* EXTRACTED TEXT *

I'm confused about how distinct() works with Django queries - django

I have this query:
checkins = CheckinAct.objects.filter(time__range=[start, end], location=checkin.location)
Which works great for telling me how many checkins have happened in my date range for a specific location. But I want know how many checkins were done by unique users. So I tried this:
checkins = CheckinAct.objects.filter(time__range=[start, end], location=checkin.location).values('user').distinct()
But that doesn't work, I get back an empty Array. Any ideas why?
Here is my CheckinAct model:
class CheckinAct(models.Model):
user = models.ForeignKey(User)
location = models.ForeignKey(Location)
time = models.DateTimeField()
----Update------
So now I have updated my query to look like this:
checkins = CheckinAct.objects.values('user').\
filter(time__range=[start, end], location=checkin.location).\
annotate(dcount=Count('user'))
But I'm still getting multiple objects back that have the same user, like so:
[{'user': 15521L}, {'user': 15521L}, {'user': 15521L}, {'user': 15521L}, {'user': 15521L}]
---- Update 2------
Here is something else I tried, but I'm still getting lots of identical user objects back when I log the checkins object.
checkins = CheckinAct.objects.filter(
time__range=[start, end],
location=checkin.location,
).annotate(dcount=Count('user')).values('user', 'dcount')
logger.info("checkins!!! : " + str(checkins))
Logs the following:
checkins!!! : [{'user': 15521L}, {'user': 15521L}, {'user': 15521L}]
Notice how there are 3 instances of the same user object. Is this working correctly or not? Is there a difference way to read out what comes back in the dict object? I just need to know how many unique users check into that specific location during the time range.

The answer is actually right in the Django docs. Unfortunately, very little attention is drawn to the importance of the particular part you need; so it's understandably missed. (Read down a little to the part dealing with Items.)
For your use-case, the following should give you exactly what you want:
checkins = CheckinAct.objects.filter(time__range=[start,end], location=checkin.location).\
values('user').annotate(checkin_count=Count('pk')).order_by()

* DATA SECTION *
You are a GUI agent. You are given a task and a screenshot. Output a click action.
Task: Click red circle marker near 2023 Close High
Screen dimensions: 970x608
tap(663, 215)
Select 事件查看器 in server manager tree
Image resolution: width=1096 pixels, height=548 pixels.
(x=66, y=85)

* TASK TO CARRY OUT *
From the Django distinct() thread above, transcribe word for word the passage that begins at the words "I'm confused about" and stops after "location = models.ForeignKey(Location)".

* EXPECTED ANSWER *
I'm confused about how distinct() works with Django queries - django

I have this query:
checkins = CheckinAct.objects.filter(time__range=[start, end], location=checkin.location)
Which works great for telling me how many checkins have happened in my date range for a specific location. But I want know how many checkins were done by unique users. So I tried this:
checkins = CheckinAct.objects.filter(time__range=[start, end], location=checkin.location).values('user').distinct()
But that doesn't work, I get back an empty Array. Any ideas why?
Here is my CheckinAct model:
class CheckinAct(models.Model):
user = models.ForeignKey(User)
location = models.ForeignKey(Location)